Collected data entries
----
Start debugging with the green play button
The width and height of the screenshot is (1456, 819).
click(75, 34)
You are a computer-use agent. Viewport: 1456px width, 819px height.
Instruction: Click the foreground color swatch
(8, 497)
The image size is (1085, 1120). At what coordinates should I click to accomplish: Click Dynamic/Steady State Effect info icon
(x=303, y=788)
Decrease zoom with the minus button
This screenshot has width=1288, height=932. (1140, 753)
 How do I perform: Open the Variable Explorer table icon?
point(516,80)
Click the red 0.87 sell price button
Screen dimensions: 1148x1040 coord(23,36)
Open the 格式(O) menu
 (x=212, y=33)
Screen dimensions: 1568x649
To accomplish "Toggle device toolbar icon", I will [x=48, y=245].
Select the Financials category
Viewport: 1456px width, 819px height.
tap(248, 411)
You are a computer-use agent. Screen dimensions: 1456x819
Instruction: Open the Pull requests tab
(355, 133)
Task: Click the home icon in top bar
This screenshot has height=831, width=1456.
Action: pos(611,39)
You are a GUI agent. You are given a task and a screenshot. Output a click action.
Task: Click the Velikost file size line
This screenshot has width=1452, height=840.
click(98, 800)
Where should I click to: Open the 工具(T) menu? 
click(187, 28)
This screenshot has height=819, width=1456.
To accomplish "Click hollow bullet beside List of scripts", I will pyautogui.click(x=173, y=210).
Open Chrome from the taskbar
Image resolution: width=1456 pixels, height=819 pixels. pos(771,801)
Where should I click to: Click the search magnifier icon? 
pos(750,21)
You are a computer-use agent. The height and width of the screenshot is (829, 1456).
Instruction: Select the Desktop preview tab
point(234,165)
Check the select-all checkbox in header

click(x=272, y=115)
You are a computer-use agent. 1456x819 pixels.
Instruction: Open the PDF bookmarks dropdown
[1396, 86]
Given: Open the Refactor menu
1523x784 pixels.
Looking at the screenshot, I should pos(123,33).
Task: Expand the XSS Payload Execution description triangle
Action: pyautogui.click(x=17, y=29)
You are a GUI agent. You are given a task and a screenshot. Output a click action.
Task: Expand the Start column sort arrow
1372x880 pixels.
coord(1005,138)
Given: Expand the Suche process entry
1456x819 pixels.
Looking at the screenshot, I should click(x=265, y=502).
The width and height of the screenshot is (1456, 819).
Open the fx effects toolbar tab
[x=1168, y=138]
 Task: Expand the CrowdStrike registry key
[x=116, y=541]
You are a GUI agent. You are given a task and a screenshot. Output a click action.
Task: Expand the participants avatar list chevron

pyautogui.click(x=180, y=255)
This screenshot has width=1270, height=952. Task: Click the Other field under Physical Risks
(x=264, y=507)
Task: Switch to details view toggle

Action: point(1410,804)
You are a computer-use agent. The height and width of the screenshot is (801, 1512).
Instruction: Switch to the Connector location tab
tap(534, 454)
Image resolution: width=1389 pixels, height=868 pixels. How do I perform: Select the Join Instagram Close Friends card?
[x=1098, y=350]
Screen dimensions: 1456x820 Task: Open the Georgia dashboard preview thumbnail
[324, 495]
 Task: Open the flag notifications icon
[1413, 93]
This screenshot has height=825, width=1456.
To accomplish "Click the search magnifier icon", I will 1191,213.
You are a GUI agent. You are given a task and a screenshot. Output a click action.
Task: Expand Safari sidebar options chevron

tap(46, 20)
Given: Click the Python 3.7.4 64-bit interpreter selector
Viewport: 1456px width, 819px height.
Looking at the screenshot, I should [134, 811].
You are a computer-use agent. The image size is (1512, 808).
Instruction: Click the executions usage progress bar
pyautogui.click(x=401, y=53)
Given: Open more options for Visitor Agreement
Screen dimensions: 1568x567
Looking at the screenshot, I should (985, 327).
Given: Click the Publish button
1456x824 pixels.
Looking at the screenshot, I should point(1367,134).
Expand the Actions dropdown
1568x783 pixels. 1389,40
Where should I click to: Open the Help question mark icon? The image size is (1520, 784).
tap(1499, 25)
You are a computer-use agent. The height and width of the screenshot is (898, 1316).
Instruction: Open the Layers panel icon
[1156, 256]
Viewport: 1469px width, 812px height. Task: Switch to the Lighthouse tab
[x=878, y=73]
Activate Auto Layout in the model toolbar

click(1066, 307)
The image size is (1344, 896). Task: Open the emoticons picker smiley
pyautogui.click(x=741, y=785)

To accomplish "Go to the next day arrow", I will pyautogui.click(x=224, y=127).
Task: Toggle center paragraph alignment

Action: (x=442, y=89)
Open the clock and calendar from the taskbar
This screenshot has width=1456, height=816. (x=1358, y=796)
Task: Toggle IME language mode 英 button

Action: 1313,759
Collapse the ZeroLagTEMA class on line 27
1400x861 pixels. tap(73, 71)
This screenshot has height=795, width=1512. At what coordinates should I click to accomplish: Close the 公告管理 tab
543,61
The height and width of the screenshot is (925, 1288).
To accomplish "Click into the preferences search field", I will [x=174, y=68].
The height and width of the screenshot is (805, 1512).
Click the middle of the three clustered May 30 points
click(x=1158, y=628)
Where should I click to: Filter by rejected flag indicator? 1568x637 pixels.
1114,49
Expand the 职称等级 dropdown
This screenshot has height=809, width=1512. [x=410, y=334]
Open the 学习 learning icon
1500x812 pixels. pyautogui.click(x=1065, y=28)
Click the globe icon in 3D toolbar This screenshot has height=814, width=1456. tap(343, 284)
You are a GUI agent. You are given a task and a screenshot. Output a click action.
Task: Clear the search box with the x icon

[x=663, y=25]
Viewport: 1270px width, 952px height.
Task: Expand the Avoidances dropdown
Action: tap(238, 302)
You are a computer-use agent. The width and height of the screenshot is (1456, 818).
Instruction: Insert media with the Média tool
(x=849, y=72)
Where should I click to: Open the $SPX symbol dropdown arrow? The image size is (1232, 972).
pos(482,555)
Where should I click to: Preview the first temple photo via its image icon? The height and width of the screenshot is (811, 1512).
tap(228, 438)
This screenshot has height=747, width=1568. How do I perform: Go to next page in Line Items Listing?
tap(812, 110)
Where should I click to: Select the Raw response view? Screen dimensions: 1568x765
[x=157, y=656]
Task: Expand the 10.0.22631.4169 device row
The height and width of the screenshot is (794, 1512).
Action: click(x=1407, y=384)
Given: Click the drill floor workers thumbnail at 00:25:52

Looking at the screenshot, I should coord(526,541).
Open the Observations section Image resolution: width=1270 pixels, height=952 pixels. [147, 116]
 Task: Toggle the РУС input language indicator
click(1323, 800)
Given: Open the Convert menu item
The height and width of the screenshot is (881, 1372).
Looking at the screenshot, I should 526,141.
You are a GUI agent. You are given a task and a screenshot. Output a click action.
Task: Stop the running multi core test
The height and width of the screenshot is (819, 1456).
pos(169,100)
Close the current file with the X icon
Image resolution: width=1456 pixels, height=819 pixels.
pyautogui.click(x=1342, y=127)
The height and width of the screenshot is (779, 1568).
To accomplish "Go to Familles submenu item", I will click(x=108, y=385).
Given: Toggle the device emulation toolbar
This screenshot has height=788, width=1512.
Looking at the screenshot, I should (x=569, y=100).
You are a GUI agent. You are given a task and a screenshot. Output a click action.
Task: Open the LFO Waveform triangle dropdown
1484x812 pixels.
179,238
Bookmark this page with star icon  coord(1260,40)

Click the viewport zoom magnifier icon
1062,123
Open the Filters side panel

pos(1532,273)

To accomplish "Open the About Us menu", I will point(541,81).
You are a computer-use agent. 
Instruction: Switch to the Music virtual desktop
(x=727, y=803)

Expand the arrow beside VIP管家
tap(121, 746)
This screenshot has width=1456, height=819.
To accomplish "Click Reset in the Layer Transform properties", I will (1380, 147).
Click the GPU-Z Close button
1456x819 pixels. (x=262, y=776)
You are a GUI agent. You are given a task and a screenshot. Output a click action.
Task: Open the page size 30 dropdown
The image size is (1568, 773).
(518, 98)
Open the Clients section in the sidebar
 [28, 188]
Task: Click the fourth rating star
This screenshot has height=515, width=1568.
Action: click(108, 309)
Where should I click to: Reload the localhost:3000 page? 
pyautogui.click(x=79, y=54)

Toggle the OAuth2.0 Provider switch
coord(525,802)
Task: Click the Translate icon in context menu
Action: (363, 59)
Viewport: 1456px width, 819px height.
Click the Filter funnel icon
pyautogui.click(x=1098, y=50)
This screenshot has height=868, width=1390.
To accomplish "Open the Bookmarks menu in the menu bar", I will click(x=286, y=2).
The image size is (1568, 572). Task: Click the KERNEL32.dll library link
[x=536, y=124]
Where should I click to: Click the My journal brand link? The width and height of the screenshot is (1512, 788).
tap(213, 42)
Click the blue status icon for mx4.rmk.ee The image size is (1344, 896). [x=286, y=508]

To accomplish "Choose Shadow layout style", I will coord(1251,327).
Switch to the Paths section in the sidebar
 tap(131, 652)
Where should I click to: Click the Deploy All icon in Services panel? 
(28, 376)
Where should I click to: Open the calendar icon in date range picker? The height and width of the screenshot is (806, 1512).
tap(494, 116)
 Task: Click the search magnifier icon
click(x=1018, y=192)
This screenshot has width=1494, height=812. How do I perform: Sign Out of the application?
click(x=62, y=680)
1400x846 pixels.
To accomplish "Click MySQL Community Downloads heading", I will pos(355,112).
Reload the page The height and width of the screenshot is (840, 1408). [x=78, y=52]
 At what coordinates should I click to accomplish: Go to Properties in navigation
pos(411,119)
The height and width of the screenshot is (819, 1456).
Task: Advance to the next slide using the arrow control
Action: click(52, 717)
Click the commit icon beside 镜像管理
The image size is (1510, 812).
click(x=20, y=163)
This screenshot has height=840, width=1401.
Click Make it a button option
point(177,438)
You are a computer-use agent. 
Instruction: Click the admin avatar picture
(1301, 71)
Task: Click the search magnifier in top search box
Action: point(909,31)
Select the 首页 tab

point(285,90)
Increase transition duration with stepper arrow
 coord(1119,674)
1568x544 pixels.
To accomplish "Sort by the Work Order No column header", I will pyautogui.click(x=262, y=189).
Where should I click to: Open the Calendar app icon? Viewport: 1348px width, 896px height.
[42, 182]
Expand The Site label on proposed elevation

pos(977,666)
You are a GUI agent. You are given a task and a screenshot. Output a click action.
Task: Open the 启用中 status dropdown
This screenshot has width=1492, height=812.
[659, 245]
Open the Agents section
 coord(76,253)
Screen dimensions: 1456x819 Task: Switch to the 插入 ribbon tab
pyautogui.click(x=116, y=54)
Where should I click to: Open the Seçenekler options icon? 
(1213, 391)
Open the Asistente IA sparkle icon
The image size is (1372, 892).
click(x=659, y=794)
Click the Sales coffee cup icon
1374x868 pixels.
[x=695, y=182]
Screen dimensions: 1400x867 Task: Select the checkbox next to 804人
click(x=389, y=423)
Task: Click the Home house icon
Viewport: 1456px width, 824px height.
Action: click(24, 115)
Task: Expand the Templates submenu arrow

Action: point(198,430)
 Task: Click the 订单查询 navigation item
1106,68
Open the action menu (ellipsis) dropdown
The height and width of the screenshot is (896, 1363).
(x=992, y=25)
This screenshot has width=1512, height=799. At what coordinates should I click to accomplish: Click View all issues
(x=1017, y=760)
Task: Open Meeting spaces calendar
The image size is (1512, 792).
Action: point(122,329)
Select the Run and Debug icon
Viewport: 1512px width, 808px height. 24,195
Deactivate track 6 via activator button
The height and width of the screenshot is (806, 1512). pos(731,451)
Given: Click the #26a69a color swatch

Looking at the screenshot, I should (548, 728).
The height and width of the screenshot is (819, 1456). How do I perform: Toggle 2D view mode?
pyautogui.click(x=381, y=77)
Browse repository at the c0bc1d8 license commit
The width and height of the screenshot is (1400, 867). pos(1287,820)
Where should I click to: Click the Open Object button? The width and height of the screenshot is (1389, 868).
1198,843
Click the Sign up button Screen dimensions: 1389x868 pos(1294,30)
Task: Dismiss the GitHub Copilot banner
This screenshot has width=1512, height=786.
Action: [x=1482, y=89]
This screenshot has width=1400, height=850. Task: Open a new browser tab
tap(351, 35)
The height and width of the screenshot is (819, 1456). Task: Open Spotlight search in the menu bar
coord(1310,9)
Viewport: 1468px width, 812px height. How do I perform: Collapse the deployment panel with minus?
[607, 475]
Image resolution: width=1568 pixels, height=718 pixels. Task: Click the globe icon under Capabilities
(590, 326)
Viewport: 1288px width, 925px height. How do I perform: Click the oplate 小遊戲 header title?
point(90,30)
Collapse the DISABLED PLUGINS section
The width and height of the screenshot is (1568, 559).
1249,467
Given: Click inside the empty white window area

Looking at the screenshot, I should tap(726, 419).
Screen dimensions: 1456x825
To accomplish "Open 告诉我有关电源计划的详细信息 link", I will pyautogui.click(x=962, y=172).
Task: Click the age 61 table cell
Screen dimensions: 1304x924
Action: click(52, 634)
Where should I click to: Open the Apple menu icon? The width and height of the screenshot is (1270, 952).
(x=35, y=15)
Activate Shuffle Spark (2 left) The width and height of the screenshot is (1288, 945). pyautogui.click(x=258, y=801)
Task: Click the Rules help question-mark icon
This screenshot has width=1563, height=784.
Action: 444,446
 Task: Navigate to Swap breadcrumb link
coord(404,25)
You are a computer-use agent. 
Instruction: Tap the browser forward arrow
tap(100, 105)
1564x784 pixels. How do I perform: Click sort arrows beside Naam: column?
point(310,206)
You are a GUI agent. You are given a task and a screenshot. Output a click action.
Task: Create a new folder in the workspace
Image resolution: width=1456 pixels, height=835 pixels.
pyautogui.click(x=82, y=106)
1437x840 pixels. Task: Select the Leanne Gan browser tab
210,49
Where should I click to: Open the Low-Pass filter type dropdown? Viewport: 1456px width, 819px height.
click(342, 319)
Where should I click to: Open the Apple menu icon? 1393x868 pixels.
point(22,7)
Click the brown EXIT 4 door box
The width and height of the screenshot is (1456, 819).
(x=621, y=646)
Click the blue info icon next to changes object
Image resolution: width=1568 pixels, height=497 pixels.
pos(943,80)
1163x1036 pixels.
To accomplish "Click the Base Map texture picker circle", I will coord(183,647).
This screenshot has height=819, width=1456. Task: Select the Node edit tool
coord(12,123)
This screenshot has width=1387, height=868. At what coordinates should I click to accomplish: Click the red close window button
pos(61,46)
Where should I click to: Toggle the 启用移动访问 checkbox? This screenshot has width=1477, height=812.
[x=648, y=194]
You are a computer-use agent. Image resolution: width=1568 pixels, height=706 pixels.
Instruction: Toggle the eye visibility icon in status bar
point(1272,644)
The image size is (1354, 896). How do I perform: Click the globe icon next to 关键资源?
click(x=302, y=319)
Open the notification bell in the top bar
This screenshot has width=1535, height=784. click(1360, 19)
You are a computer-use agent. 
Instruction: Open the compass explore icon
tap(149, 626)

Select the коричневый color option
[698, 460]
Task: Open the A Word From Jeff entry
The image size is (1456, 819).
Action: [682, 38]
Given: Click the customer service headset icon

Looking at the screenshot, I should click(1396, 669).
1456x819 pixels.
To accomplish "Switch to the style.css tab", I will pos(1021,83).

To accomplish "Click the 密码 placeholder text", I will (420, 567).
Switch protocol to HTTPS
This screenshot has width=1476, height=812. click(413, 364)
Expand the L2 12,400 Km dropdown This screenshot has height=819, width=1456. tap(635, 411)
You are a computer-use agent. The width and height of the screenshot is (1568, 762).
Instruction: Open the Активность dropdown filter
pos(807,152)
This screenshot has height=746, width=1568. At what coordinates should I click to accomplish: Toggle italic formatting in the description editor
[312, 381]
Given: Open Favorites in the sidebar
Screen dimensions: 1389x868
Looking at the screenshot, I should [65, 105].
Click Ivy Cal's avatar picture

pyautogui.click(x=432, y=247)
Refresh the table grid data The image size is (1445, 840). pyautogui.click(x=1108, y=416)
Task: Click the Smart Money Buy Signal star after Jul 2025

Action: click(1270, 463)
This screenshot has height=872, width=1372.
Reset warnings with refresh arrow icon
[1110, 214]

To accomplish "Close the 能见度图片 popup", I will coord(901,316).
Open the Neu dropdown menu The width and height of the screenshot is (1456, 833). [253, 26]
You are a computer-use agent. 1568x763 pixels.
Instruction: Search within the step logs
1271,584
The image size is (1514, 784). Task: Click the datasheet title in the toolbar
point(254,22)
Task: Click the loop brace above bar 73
----
Goal of the exercise: From the records above, repeat exactly the lines from the one with "Click the Sign" through the one with "Task: Create a new folder in the workspace", both included.

Problem solution:
Click the Sign up button Screen dimensions: 1389x868 pos(1294,30)
Task: Dismiss the GitHub Copilot banner
This screenshot has width=1512, height=786.
Action: [x=1482, y=89]
This screenshot has width=1400, height=850. Task: Open a new browser tab
tap(351, 35)
The height and width of the screenshot is (819, 1456). Task: Open Spotlight search in the menu bar
coord(1310,9)
Viewport: 1468px width, 812px height. How do I perform: Collapse the deployment panel with minus?
[607, 475]
Image resolution: width=1568 pixels, height=718 pixels. Task: Click the globe icon under Capabilities
(590, 326)
Viewport: 1288px width, 925px height. How do I perform: Click the oplate 小遊戲 header title?
point(90,30)
Collapse the DISABLED PLUGINS section
The width and height of the screenshot is (1568, 559).
1249,467
Given: Click inside the empty white window area

Looking at the screenshot, I should tap(726, 419).
Screen dimensions: 1456x825
To accomplish "Open 告诉我有关电源计划的详细信息 link", I will pyautogui.click(x=962, y=172).
Task: Click the age 61 table cell
Screen dimensions: 1304x924
Action: click(52, 634)
Where should I click to: Open the Apple menu icon? The width and height of the screenshot is (1270, 952).
(x=35, y=15)
Activate Shuffle Spark (2 left) The width and height of the screenshot is (1288, 945). pyautogui.click(x=258, y=801)
Task: Click the Rules help question-mark icon
This screenshot has width=1563, height=784.
Action: 444,446
 Task: Navigate to Swap breadcrumb link
coord(404,25)
You are a computer-use agent. 
Instruction: Tap the browser forward arrow
tap(100, 105)
1564x784 pixels. How do I perform: Click sort arrows beside Naam: column?
point(310,206)
You are a GUI agent. You are given a task and a screenshot. Output a click action.
Task: Create a new folder in the workspace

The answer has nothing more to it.